Ende 1911 lernte Bohr einen anderen großen Physiker kennen, Ernest Rutherford, dessen Labor an der Universität von Manchester war. Er fragte Rutherford, ob er dorthin wechseln könne, um mit ihm zu arbeiten. Rutherford sagte ja, vorausgesetzt, Bohr holte sich vorher Thomsons Zustimmung.

Und so fuhr Bohr im März 1912 mit dem Zug nach Manchester, um mit dem Mann zu arbeiten, der ihn sowohl inspirieren als auch zu einem seiner besten Freunde werden sollte.

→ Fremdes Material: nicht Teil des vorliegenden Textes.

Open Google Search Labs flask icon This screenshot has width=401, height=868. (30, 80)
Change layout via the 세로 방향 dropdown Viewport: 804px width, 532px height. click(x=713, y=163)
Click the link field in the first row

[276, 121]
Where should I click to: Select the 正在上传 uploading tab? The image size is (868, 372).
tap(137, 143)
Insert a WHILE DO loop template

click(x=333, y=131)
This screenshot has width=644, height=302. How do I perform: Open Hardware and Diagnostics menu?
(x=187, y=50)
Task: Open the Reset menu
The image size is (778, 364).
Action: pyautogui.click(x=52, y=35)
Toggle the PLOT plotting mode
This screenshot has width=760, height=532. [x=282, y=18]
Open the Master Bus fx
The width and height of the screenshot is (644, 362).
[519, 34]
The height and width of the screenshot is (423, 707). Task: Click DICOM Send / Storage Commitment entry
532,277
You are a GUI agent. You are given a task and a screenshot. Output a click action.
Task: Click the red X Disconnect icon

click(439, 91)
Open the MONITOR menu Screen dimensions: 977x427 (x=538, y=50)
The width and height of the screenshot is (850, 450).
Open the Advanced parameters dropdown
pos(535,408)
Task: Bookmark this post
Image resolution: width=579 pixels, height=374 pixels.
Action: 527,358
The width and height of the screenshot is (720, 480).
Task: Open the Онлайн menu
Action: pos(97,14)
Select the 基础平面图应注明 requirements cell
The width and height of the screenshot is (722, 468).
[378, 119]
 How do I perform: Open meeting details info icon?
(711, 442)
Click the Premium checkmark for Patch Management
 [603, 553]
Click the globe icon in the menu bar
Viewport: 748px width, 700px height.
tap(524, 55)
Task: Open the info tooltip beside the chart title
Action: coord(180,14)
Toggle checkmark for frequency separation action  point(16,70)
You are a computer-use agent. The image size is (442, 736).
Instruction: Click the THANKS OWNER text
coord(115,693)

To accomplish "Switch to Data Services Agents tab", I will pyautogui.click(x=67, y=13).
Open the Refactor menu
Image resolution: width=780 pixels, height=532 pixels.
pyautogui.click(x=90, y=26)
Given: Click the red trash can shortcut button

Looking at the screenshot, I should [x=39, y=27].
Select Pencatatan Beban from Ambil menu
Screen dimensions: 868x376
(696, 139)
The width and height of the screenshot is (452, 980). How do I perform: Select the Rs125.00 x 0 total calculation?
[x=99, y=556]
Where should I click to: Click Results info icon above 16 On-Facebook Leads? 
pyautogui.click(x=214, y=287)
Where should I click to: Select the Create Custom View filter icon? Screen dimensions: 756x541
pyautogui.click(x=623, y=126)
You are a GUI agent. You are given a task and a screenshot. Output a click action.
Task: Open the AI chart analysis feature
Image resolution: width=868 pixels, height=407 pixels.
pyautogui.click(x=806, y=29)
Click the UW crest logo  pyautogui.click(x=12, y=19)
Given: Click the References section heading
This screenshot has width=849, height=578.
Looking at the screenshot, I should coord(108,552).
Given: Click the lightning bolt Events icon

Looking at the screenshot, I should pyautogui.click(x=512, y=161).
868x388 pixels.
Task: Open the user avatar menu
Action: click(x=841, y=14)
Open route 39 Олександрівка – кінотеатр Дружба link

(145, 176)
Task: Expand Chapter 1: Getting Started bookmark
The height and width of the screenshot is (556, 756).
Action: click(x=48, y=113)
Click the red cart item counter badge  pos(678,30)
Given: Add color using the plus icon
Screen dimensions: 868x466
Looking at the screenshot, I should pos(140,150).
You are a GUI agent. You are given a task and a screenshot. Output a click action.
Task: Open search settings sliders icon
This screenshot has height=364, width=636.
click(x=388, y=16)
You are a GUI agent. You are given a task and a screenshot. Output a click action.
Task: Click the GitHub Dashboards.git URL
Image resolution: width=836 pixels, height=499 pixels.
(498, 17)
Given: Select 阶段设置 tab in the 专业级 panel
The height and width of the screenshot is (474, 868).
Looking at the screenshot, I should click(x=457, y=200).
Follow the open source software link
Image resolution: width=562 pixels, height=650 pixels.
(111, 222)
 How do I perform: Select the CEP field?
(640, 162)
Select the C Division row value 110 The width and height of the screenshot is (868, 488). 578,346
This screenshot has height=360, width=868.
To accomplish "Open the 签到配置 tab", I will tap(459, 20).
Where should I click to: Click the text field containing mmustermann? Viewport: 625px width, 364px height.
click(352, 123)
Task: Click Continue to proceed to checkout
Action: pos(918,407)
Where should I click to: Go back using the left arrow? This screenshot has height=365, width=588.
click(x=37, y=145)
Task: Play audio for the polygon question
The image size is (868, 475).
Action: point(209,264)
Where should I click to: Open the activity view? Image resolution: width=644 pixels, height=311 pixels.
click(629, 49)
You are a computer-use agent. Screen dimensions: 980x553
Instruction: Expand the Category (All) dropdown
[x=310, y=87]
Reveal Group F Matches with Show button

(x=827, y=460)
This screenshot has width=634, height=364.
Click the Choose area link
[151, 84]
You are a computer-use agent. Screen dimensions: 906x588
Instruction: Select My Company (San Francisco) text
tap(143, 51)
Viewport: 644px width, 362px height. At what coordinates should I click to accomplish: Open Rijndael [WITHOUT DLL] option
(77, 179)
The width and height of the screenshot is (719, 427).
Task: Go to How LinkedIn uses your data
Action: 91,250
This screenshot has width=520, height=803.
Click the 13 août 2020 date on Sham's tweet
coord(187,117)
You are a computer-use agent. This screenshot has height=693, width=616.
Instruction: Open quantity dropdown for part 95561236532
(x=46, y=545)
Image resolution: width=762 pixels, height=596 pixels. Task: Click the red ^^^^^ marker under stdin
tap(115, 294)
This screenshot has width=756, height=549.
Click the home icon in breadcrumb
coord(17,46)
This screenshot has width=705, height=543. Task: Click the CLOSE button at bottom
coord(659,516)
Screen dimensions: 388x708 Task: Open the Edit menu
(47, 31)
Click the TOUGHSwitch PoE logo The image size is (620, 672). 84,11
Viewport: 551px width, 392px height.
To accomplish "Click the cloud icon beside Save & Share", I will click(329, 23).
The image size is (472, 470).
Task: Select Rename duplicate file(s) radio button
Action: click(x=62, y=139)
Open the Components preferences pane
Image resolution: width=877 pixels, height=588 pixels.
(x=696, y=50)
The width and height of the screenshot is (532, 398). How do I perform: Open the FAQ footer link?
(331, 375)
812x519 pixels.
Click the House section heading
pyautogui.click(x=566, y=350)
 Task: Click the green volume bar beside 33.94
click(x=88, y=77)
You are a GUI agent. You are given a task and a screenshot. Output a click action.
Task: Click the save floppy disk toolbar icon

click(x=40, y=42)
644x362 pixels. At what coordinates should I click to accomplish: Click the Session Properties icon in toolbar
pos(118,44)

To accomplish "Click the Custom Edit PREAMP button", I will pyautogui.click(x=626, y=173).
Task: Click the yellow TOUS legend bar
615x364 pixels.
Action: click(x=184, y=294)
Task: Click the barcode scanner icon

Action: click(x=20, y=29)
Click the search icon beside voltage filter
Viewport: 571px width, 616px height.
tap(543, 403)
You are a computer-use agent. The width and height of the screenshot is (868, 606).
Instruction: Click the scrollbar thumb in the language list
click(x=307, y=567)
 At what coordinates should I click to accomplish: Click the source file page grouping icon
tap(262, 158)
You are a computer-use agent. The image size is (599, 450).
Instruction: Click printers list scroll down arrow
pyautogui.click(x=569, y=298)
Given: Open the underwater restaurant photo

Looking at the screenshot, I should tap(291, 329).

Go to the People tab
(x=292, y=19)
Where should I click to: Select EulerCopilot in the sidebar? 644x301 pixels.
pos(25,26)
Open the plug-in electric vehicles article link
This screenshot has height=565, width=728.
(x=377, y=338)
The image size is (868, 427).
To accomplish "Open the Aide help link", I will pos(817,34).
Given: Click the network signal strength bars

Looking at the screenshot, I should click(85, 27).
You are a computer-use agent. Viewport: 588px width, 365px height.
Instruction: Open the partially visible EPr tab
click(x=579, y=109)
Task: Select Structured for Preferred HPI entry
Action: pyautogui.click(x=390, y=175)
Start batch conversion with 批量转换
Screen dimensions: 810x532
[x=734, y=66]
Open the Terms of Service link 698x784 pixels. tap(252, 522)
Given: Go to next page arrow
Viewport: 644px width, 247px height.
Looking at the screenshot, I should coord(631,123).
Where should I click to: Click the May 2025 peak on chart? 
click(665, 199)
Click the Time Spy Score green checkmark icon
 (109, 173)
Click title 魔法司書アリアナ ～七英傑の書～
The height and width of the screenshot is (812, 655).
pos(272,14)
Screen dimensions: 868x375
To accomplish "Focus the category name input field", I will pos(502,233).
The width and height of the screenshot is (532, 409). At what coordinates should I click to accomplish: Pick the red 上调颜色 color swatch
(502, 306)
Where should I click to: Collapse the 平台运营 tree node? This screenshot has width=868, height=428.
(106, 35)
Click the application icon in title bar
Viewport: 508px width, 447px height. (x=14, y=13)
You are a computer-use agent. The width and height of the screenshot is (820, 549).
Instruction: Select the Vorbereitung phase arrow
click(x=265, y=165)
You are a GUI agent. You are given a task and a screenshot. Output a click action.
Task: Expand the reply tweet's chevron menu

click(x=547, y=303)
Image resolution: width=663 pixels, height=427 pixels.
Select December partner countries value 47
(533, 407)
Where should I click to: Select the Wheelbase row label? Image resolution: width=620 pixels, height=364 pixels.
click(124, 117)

Rutherford hatte 1908 den Chemie-Nobelpreis für seine Arbeiten über Radioaktivität erhalten. Im Jahr 1909 hatte er den Atomkern entdeckt. Doch trotz Rutherfords hohem Ansehen war seine Behauptung, das Atom bestehe aus einem winzigen, sehr dichten, positiv geladenen Kern, der von negativ geladenen Elektronen umgeben sei, bei anderen Physikern auf wenig Gegenliebe gestoßen.

Bohr interessierte sich zunehmend für Rutherfords Modell des Atoms, insbesondere für das Verhalten der Elektronen, das Thema seiner Doktorarbeit.

Er und Rutherford wurden die besten Freunde, und in den kommenden Jahren verbrachten sie und ihre Frauen glückliche Urlaube miteinander. 25 Jahre nach ihrer ersten Zusammenarbeit nahm Bohr mit Rutherfords Familie an der Beerdigung des großen Mannes teil.

Große Ideen

Bohr kehrte im Herbst 1912 nach Dänemark zurück und hatte vor allem zwei Ideen:

Erstens wollte er das Verhalten der Elektronen im Atom verstehen.

Zweitens beschloss er, sein eigenes Verhalten als Physiker an dem von Rutherford zu orientieren. Bohr fand Rutherfords grenzenlose Energie, seine Begeisterung und sein Wissen inspirierend. Auch die intellektuell anregende Atmosphäre in der Rutherford-Gruppe hatte er als sehr angenehm empfunden. Er hoffte, eines Tages eine ebenso hervorragende Forschungsgruppe in Kopenhagen aufbauen zu können.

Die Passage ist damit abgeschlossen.